So when the U.S. Meat Export Federation met recently in Tucson, Ariz., it called in its international scouts to report on how consumers abroad are receiving the emerging products.
Jihae Yang, USMEF’s South Korean director, says the Beyond Burger was marketed this year in South Korea “with a lot of media attention,” but such products “are not working in the Korean market.”
Yang explains Korean incomes did not rise enough for meat to be common in diets until the 1980s, making Koreans and their meat a sort of new marriage. Diets there are closely bound to meat and soy substitutes essential to daily meals.

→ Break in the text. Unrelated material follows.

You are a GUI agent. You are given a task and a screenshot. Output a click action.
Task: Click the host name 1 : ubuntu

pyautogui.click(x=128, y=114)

So much so, she says, that “Korea is a difficult country for foreigners to travel if they are looking for a vegetarian menu. Every single food has meat ingredients, and we don’t have a vegetarian menu in regular restaurants.”
In general, new meat alternatives are but “a curiosity,” in Korea, she says. While shoppers can now afford meat there, a growing number are opting for meat substitutes owing to “a religious reason, or animal welfare, or environmental concern or sustainability issue.” But such trends “are in the initial stage,” she says.
She found the retail price of the Beyond Burgers were “3.5 times more expensive than the price of a (U.S. beef burger) right now,” and some meals featuring the patties were priced at USD $30 to $50, far out of range for most consumers.
Further, she says, ground meat patties “are not the way we eat beef” in Korea. And when Beyond Meat cutlets and nuggets were tasted in a recent trial, “all were reviewed as a bad smell in cooking and a need to cover up with sauces,” Yang said.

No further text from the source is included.